Workday ha ottenuto l'attestato di terze parti HIPAA (Health Insurance Portability and Accountability Act) per le applicazioni cloud aziendali, il che garantisce che Workday salva, elabora e condivide dati personali e sanitari in base a un programma conforme alla normativa HIPAA.
Il NIST Cybersecurity Framework (CSF) fornisce indicazioni alle aziende su come migliorare la capacità di prevenire, rilevare e reagire alle minacce informatiche. Lo standard NIST 800-171 regola la protezione delle informazioni non classificate in sistemi informatici e organizzazioni non federali.
Il framework G-Cloud è un accordo tra il governo del Regno Unito e i provider di servizi cloud.

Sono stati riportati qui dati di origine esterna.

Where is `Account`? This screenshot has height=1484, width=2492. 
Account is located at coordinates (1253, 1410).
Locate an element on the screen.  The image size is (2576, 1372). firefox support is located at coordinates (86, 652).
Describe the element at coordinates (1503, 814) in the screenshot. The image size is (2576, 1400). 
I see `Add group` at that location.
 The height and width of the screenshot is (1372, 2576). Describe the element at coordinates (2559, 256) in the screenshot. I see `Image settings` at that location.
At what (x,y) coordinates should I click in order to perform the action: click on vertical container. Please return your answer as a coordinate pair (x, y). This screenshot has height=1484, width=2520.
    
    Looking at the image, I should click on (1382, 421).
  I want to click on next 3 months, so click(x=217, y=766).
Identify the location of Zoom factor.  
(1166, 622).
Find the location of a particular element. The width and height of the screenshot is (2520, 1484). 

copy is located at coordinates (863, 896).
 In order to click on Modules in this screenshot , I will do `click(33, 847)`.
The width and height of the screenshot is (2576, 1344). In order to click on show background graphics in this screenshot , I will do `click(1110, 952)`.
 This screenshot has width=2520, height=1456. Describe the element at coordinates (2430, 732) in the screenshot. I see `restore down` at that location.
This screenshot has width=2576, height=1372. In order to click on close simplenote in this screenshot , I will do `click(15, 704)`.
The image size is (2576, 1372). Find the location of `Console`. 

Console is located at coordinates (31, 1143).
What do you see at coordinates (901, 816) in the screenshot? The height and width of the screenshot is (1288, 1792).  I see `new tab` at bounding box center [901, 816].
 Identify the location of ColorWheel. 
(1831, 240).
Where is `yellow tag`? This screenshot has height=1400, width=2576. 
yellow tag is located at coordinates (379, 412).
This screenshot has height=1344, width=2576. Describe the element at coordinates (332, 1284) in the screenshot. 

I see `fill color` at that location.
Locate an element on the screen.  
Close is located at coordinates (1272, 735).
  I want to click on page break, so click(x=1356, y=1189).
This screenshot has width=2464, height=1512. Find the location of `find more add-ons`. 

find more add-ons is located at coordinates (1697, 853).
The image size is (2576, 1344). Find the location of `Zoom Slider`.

L'autovalutazione STAR (Security, Trust & Assurance Registry) di CSA (Cloud Security Alliance) combina le informazioni attuali in merito ai controlli e ai rischi per la sicurezza in un unico questionario standard di settore.
Workday è un membro attivo del Privacy Shield. TRUSTe è l'agente di verifica indipendente utilizzato da Workday per la certificazione Privacy Shield.
Il Cloud Code of Conduct (CCoC) dell'UE consiste in una serie di requisiti che consentono ai fornitori di servizi cloud (CSP) di dimostrare la loro capacità di rispettare il GDPR.
Workday partecipa al TRUSTe Enterprise Privacy & Data Governance Practices Program.
Il questionario Standardized Information Gathering (SIG) è una serie di domande relative alle tecnologie dell'informazioni e alla protezione dei dati in una vasta gamma di aree di controllo, e rappresenta uno standard del settore.
Cyber Essentials è un sistema supportato dal governo del Regno Unito per assistere le organizzazioni nella protezione dalle minacce di cyber security tramite la definizione di controlli tecnici di base.